By John Terauds on September 22, 2017

Elisa Citterio’s first official concert as music director of Tafelmusik a showcase for an orchestra under a new generation of leadership. (Photo: Jeff Higgens)

Tafelmusik Orchestra with music director and soloist Elisa Citterio. Koerner Hall. Sept. 22. Repeats to Sept. 24 and George Weston Hall on Sept. 26. Tafelmusik.org

Violinist Elisa Citterio’s first concert as music director of the Tafelmusik Orchestra at Koerner Hall on Tuesday night indicated that Toronto’s fans of music performed on period instruments would go home pleased that they are getting more of the same.

Citterio led (and performed as a soloist in) a pan-Baroque programme from four revered masters from England, Italy and France. All but one of the pieces had appeared on previous Tafelmusik programmes. So the familiarity of the music allowed us to concentrate on what Citterio was bringing to the interpretations.

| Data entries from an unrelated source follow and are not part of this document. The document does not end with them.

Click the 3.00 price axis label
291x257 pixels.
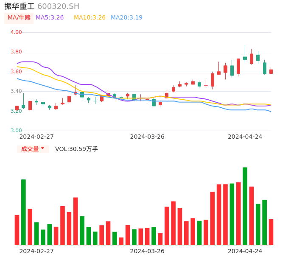tap(16, 131)
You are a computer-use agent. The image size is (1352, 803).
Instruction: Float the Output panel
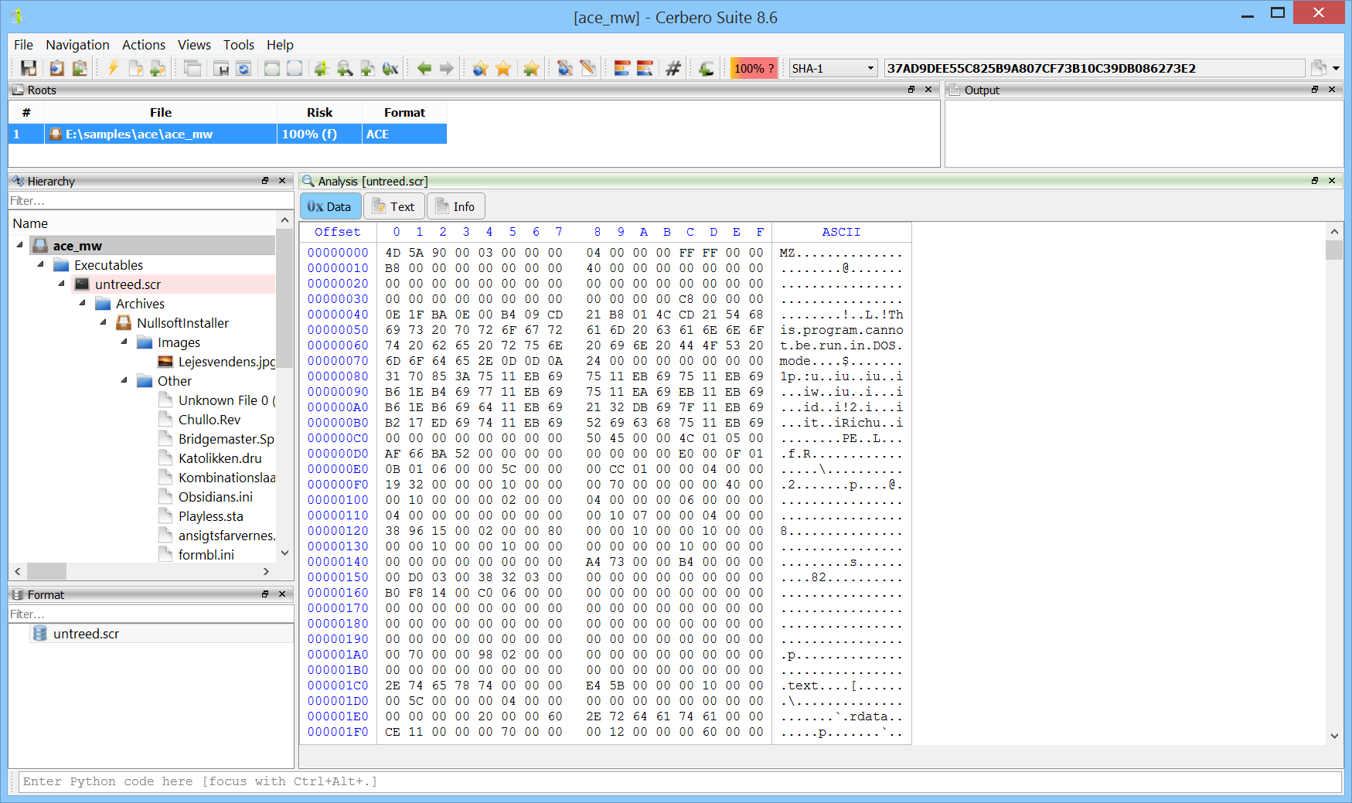pos(1315,90)
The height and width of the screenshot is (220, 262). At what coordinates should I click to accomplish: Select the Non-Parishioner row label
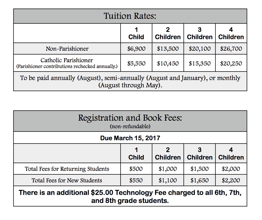tap(67, 49)
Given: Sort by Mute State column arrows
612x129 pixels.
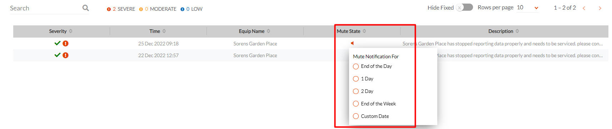Looking at the screenshot, I should coord(364,31).
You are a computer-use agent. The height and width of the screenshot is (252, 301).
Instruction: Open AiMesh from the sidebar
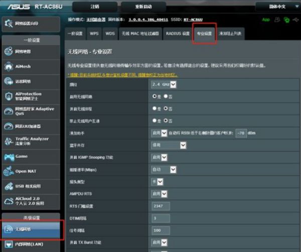pyautogui.click(x=30, y=67)
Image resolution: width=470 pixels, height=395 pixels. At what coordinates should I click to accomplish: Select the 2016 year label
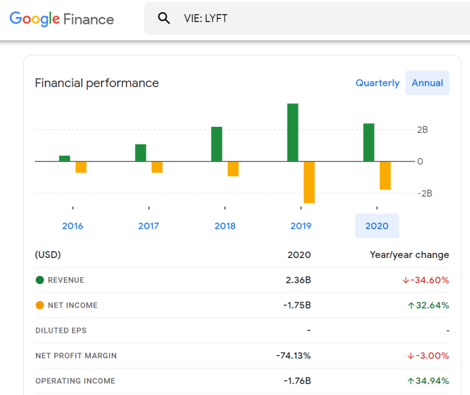click(x=73, y=226)
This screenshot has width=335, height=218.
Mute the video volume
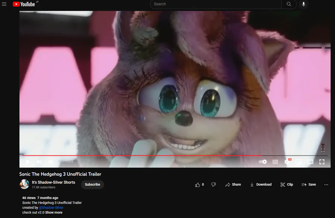click(x=51, y=162)
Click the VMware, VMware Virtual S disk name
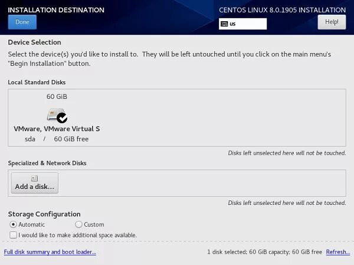Screen dimensions: 354x265 [57, 128]
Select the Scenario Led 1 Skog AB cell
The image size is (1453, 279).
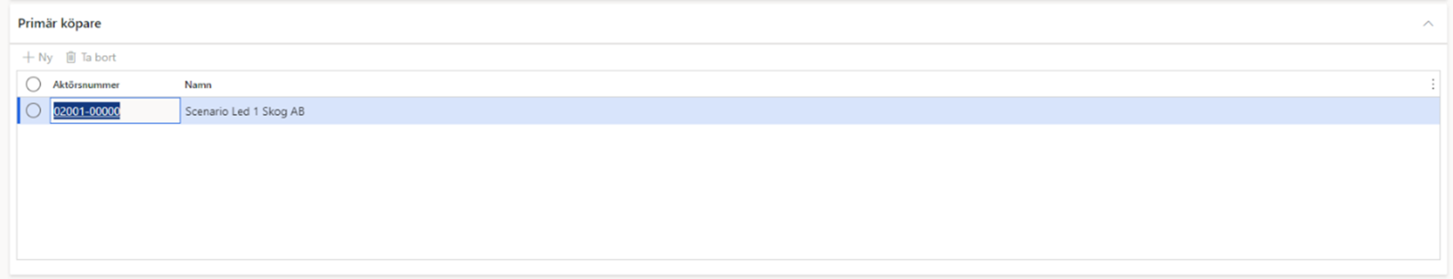[245, 111]
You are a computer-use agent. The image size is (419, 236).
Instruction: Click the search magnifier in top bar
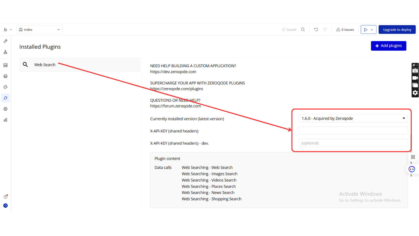pos(303,30)
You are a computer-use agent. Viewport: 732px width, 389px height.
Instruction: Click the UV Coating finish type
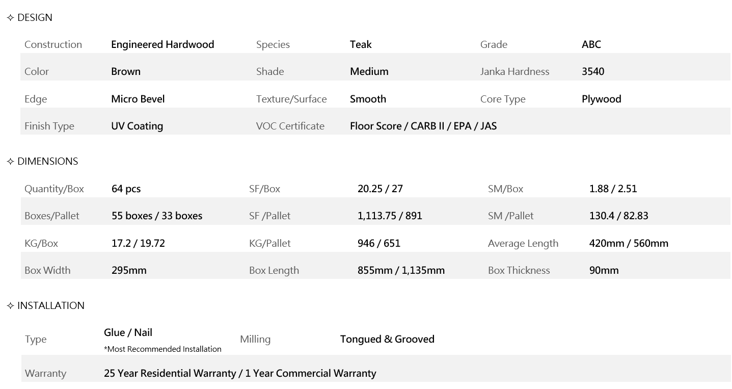coord(137,126)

Citterio represents a generational change in period performance. The people who founded Tafelmusik nearly 40 years ago represented the forefront of a push to restore Baroque- and Classical-era music to something close to its original sound, both regarding instruments and how they were played. People like Citterio, who were born right after Tafelmusik was founded, are making their mark by enriching the colour and texture of performances, and of digging up forgotten names and works from the nether reaches of dusty European libraries.

Elisa Citterio and Tafelmusik Baroque Orchestra at Koerner Hall. (Photo: John Terauds)
Elisa Citterio and Tafelmusik Baroque Orchestra at Koerner Hall. (Photo: John Terauds)

For musical rarities, we have to wait for Citterio’s next program. But the opening concert was a great showcase of colour and texture. The most successful interpretations were of the Italian repertoire: Arcangelo Corelli’s Concerto grosso in C Major, op. 6, no. 10, “Summer” from Antoni Vivaldi’s Four Seasons, and Vivaldi’s Concerto in F Major con molti strumenti, RV 569 in which Citterio demonstrated breathtaking bow control as well as a keen sense of dramatic pacing.

These interpretations were bursting with a sense of spontaneity (which, ironically, comes from careful rehearsal) and total confidence in the rhetoric of emotion and drama contained in the scores.

Georg Frideric Handel’s Concerto a due cori in F Major, HWV 333, opened the evening, and didn’t fare quite as well. It’s a work for two choirs of wind instruments from late in Handel’s life. He borrowed heavily from his greatest hits, including “Lift up your heads, O ye gates,” from Messiah, and a substantial section from the Birthday Ode to Queen Anne.

Handel’s trick was to transfer the chorus parts largely to the winds, stretching four open horns to the limits of their capabilities. Tafelmusik’s horn players (who play instruments without valves, as would have been the case in Handel’s time) usually do a fine job, but split into two sections on either side of the stage, they sounded sloppy much of the time, smudging up otherwise fine playing by the orchestra.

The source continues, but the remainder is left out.